Escrever sobre a edição brasileira de O Néctar da Devoção, além de ser um grande privilégio, constitui uma tarefa dupla, visto que esta obra cumpre duas funções fundamentais. Primeiro como um “estudo sumário do Bhakti-rasamrita-sindhu, de Srila Rupa Gosvami”, e segundo como um manual “especificamente apresentado para pessoas que estão agora ocupadas no movimento da consciência de Krishna”. Por isso, tratarei da significância da obra que Srila Prabhupada comenta, o Bhakti-rasamrita-sindhu, bem como da importância de sua própria obra, O Néctar da Devoção, em sua missão de divulgar a consciência de Krishna.

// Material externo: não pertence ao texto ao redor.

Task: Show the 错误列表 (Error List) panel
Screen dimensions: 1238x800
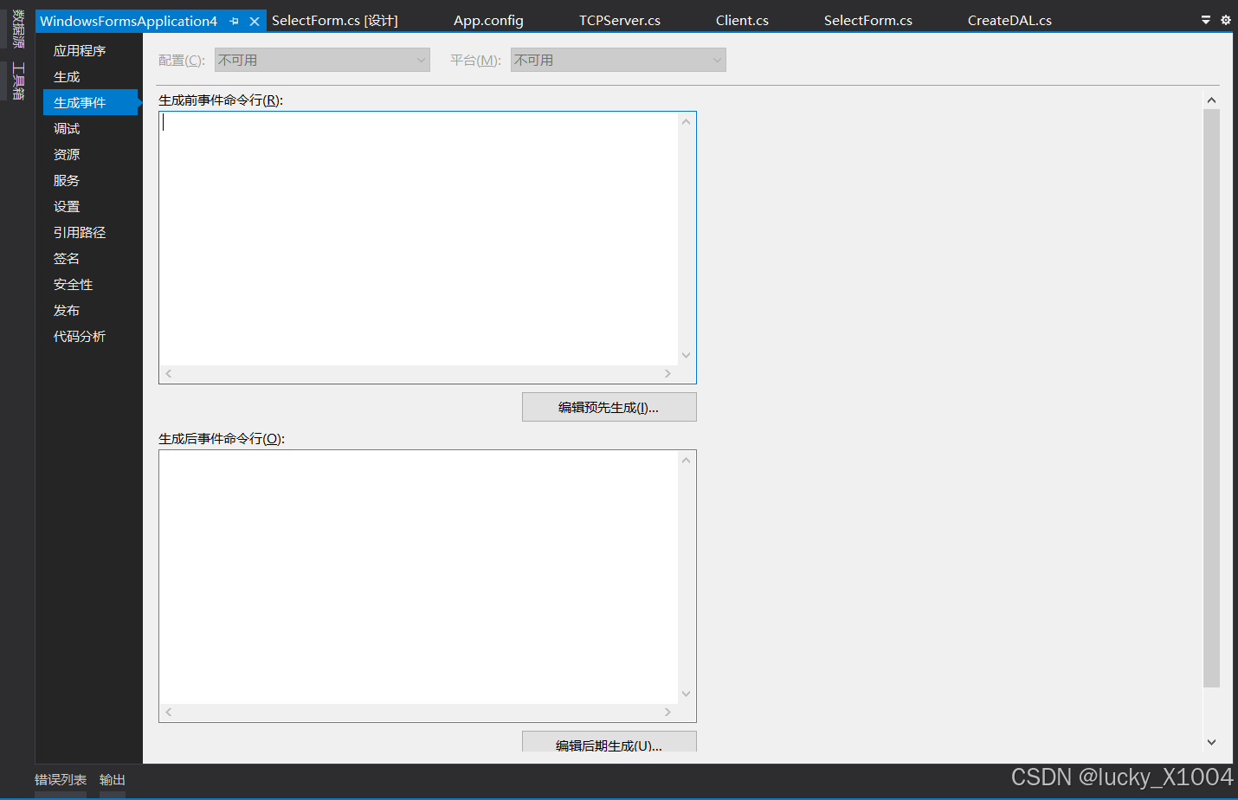Action: coord(60,779)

Estabelecendo a importância do Bhakti-rasamrita-sindhu, devemos compreendê-lo como uma análise fenomenológica e teológica sobre a natureza de bhakti, a sua prática e a experiência mística resultante. Seu nome significa literalmente: “O oceano (sindhu) nectáreo (amrita) das doçuras do serviço devocional (bhakti-rasa)”.

 

Bhakti significa “devoção amorosa”, e Srila Prabhupada a traduz como “serviço devocional”. No Bhakti-rasamrita-sindhu (1.1.11), Srila Rupa Gosvami define bhakti como a devoção mais elevada, como a busca harmoniosa de Krishna (anukulyena krishnanushilanam), desprovida de conhecimento impessoal (jnana) e ação fruitiva (karma) e não interrompida pelo desejo de coisa alguma (anyabhilashita-shunyam). A busca seria não harmoniosa quando o devoto ainda abriga em seu coração qualquer outro desejo além do serviço a Krishna.

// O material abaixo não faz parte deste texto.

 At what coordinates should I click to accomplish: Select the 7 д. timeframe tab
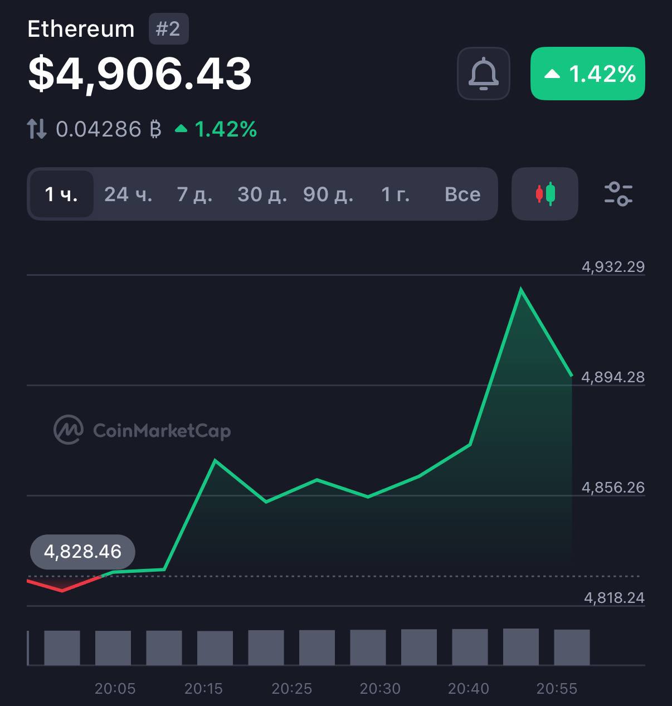pos(194,194)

Quanto ao termo rasa, Srila Prabhupada, seguindo seu mestre espiritual, Srila Bhaktisiddhanta Sarasvati Gosvami, o traduz como “doçura”. Rasa originalmente nos Vedas possuía o sentido de “seiva”, “sabor”, e foi utilizado nas Upanishads mais antigas com o sentido de “essência”, sendo frequentemente associado com o “prazer” (ananda). A Taittiriya Upanishad afirma que raso vai sah rasam hy evayam labdhvanandi bhavati: “Ela [a Verdade Absoluta] de fato é rasa. Quem obtém rasa torna-se bem-aventurado”. A passagem acima é citada frequentemente como autoridade védica para a experiência de rasa.

O rasa citado na passagem acima, todavia, certamente não é o rasa técnico da tradição estética do Natya-shastra, de Bharata Muni, frequentemente traduzido como “sentimento dramático” ou “prazer estético”. Nesse contexto, apesar de ainda manter o sentido original inspirado na ideia de ananda, (alegria ou prazer), rasa é algo do plano material e que corresponde ao arrebatamento estético causado no leitor por uma obra de arte. As especulações estéticas sobre rasa buscavam descobrir por que a Arte, em suas manifestações como a poesia, a música, a dança e o drama, dá prazer aos homens de bom gosto.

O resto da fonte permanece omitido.